Both the IEEE and IEC bodies have accepted current wisdom and best practices. Accept that the natural danger posed by a Rise of Earth Potential is whether the human heart (or any given animal) can endure (survive) the current flow caused by a difference in potential when touching a piece of equipment or standing close, such as the step and contact voltage or potential.
How to reduce the risk caused due to Step Potential and Touch Potential?

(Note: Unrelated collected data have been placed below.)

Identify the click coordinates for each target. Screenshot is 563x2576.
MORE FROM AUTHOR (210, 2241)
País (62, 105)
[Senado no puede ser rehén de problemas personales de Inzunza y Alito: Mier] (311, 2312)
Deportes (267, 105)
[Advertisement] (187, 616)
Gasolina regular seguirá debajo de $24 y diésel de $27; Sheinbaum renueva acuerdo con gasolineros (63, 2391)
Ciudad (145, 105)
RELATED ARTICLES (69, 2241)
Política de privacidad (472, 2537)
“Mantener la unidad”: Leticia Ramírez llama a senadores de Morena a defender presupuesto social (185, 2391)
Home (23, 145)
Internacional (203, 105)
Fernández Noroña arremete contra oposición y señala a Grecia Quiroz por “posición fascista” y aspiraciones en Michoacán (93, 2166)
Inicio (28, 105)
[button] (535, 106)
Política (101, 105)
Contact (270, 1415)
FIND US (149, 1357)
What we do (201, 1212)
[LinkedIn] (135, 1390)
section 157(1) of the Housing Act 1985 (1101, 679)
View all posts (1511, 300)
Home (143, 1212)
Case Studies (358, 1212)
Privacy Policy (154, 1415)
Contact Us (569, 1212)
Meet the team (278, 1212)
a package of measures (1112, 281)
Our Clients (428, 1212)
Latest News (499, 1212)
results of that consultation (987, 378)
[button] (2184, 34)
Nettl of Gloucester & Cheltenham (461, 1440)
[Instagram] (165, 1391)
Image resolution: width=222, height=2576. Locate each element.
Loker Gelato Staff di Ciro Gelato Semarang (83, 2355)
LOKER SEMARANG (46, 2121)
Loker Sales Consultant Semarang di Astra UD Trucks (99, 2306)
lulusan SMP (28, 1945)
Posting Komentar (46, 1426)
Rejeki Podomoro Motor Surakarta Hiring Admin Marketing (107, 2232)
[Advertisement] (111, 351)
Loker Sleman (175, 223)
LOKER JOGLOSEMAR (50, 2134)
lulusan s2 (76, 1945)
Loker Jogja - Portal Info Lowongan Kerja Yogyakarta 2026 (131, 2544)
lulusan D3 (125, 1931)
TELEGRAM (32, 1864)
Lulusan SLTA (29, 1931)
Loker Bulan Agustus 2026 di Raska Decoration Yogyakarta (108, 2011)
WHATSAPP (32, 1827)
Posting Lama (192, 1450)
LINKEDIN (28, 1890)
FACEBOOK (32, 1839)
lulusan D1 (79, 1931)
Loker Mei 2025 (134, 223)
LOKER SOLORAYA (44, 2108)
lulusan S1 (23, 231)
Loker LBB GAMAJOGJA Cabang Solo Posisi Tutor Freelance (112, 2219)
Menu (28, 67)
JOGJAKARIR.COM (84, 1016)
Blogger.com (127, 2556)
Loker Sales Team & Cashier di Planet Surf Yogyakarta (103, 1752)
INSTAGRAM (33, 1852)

After identifying the hazards through a Rise of Earth Potential Study, the specialised Electrical Earthing Consultant has access to several vital fundamental measures to decrease the possibility of a step and the risk of a touch (mitigation).
However, knowing how to apply, combine, and arrange these into a reliable electrical earthing solution is difficult. The surface voltages are controlled and maintained such that the heart's permitted thresholds don't exceed and are within a budget's practical financial restrictions.
The top resistivity surface layers should be considered as a supplementary mitigating strategy in most circumstances. For example, the goal of the earthing should be to provide a safe base design when it's possible, without the use of soil conditioning chemicals or surface layer mitigation.
Withstanding touch voltage on a lightning protection system's down conductor:
For people outside a building, the area at risk of touch and step voltages is within 3 m of the building and at a height of 3 m. The height of this area is equivalent to a person raising their hand to their highest reaching height plus a separating distance.
Measures against impermissibly high touch voltages may be required in the case of exposed structures (structures prone to lightning strikes, that are accessible to the general public (e.g., shelters). In addition, a risk analysis according to IEC 62305-2 (EN 62305-2) includes the risk to people in the form of the parameter L1 (injury or death of persons).
Touch voltage is abridged during lightning protection by taking the following steps:
1) The down conductor is insulated (at least 3 mm cross-linked polyethene with a 100 kV (1.2/50 s) impulse withstand voltage). The position of the down conductors is altered (for example, there are no down conductors in the structure's entrance area).
2) The earth's surface layer resistivity must be at least 100 k within 3 m of the down conductor (IEC 62305-3 (EN 62305-3)).
3) Notes or restriction notices can minimise the likelihood of people accumulating. There's also the potential of encountering roadblocks.
Most important criteria of personal safety of human being against the Step and Touch Potential:
Do not assume that a conductor that has fallen to the ground or is not sparking is safe.
It's a common misconception that all coated, waterproof, or insulated wire is telephone, television, or fibre-optic cable.
Even though low-hanging wires are not contacting the earth, they still contain voltage potential to avoid touching them. Everything is energised until it is checked to see if it needs to be de-powered.
Do not approach a downed or falling power line. Assume that it is energised at all times. It might be fatal if you touch it.
From the point of contact, electricity can flow outward in a circular pattern through the earth. Travelling out from the centre can form voltage discrepancies. It's never a good idea to drive over downed power lines. Assume that they're pumped up. Even if they aren't, deadlines can coil up in your machinery or vehicle.
If you come into contact with an electrical power line while driving, stay calm and do not exit the vehicle unless it is on fire. If at all feasible, seek assistance.
If you have to escape any equipment due to a fire or other safety concern, try to jump entirely clear, avoiding touching the equipment and the ground at the same moment.
To reduce electric current and avoid electrical shock, land with both feet together and shuffle away in tiny steps. Maintain your balance at all times.